Une autre alternative qui apparaît peu à peu est celle développée curieusement par les grandes firmes américaines proposant justement en ligne tout ce dont devrait avoir besoin l’utilisateur. Curieusement, parce que l’alternative distribuée a pour but de rendre disponibles les données de l’utilisateur en mode déconnecté. Autrement dit, après l’installation d’un logiciel sur son système, l’utilisateur se retrouve avec une copie partielle des ses données sur son ordinateur, et il a la possibilité de les gérer depuis ce logiciel et non plus seulement depuis l’interface en ligne originelle. Cette réponse logicielle de firmes telles que Google ou Yahoo! est surprenante car elle amène donc à reconsidérer l’idée que toute la gestion des données puisse s’effectuer seulement en ligne.
Réelle réponse étudiée aux contraintes du tout en ligne ou subtile marche arrière déguisée ? Car après tout, comment s’empêcher de faire un rapprochement entre ces logiciels, censés apporter une fonction novatrice à la gestion des données en ligne, et les logiciels clients de messagerie, comme Thunderbird ou Outlook, qui fonctionnent déjà sur ce principe depuis plusieurs années ? Pourtant, ces grandes firmes croient beaucoup en ce type de solution logicielle, et ce n’est pas le récent accord conclu entre Canonical (l’éditeur de la célèbre distribution Linux Ubuntu) et Yahoo! qui démontrera le contraire, en intégrant dorénavant au système Linux le nouveau client Zimbra Desktop.

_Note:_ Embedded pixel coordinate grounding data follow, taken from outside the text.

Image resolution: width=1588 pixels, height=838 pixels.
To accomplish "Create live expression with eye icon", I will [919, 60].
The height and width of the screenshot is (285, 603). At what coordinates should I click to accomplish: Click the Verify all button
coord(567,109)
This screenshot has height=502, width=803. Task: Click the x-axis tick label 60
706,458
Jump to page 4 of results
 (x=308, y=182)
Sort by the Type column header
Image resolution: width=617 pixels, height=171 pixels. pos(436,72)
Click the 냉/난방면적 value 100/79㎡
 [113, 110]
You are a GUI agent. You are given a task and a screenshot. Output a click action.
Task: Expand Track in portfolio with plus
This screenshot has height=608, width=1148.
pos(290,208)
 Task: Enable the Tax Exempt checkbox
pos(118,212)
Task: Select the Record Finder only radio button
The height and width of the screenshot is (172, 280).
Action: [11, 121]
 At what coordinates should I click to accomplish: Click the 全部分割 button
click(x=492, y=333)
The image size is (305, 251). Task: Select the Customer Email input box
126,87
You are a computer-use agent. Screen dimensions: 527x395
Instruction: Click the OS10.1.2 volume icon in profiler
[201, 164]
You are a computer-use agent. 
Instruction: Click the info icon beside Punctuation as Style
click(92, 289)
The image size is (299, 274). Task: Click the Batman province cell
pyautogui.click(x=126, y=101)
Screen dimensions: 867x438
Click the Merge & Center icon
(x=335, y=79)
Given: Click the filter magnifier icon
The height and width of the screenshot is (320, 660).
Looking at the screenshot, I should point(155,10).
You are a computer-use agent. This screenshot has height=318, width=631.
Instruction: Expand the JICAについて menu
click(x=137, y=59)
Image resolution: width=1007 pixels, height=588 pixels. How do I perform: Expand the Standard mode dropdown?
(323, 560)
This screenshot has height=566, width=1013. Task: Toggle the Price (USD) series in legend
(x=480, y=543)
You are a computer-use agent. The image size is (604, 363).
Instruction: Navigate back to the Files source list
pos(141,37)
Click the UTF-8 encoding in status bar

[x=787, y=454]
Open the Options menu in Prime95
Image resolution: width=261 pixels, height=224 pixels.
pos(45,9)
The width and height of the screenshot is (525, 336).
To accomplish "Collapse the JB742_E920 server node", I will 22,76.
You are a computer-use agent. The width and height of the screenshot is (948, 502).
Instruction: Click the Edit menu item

Finalement, les solutions logicielles retenues par les grandes firmes tendraient à prouver que les actuels logiciels de messagerie installés localement sur les machines ont encore plusieurs années devant eux. La réalisation des projets centrés sur une dématérialisation complète des ressources, des systèmes d’exploitation ou des moyens de communication sont sans doute prématurés, à l’image d’Aurora de la Fondation Mozilla, qui n’est encore justement développé qu’à l’état de projet. A ce titre, il sera intéressant de suivre les évolutions du plug-in Snowl, édité par la même fondation en version beta, et destiné à son navigateur phare comme une première tentative de rapprochement vers le concept d’Aurora.